Starting with the line that contains "At what (x,y)" and going on through the end of the data, echo every line verbatim. Leave the pictures out of your reply.
+++++
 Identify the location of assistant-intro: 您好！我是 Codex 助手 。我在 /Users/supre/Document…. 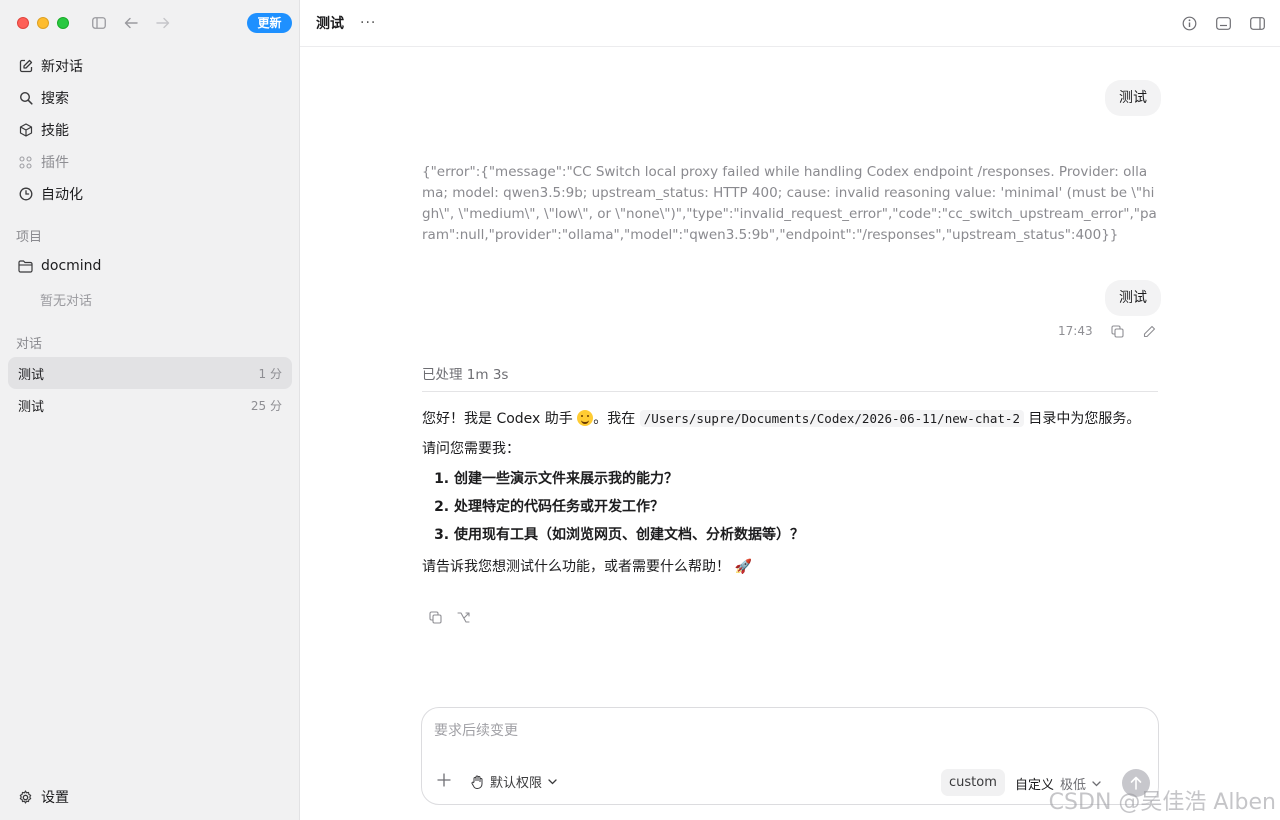
(790, 419).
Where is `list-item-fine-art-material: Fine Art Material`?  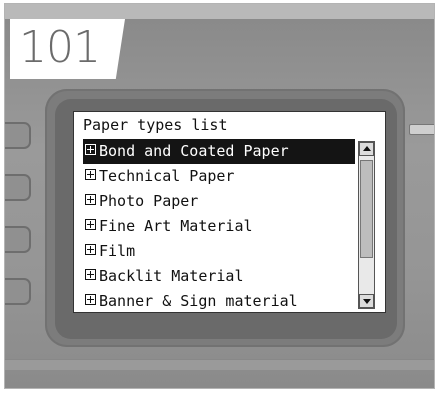 list-item-fine-art-material: Fine Art Material is located at coordinates (219, 226).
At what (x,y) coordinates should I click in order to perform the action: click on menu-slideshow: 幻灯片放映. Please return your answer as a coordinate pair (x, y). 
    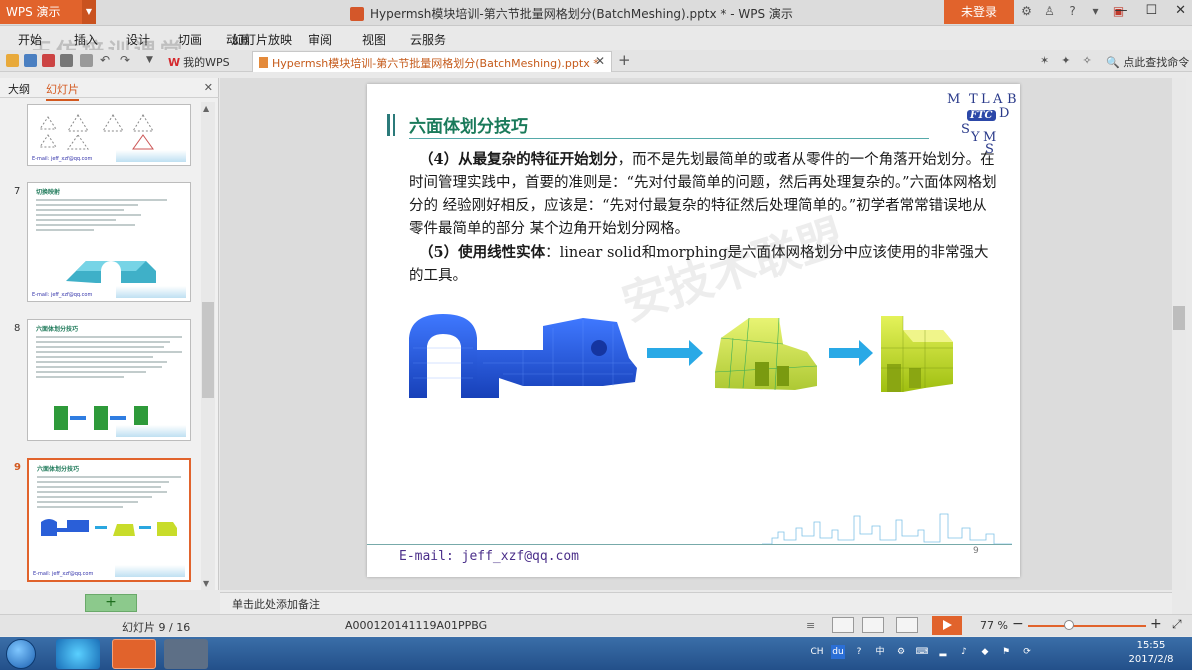
    Looking at the image, I should click on (262, 40).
+++++
### Answer section
At what (x,y) coordinates should I click in order to perform the action: click on menu-slideshow: 幻灯片放映. Please return your answer as a coordinate pair (x, y). 
    Looking at the image, I should click on (262, 40).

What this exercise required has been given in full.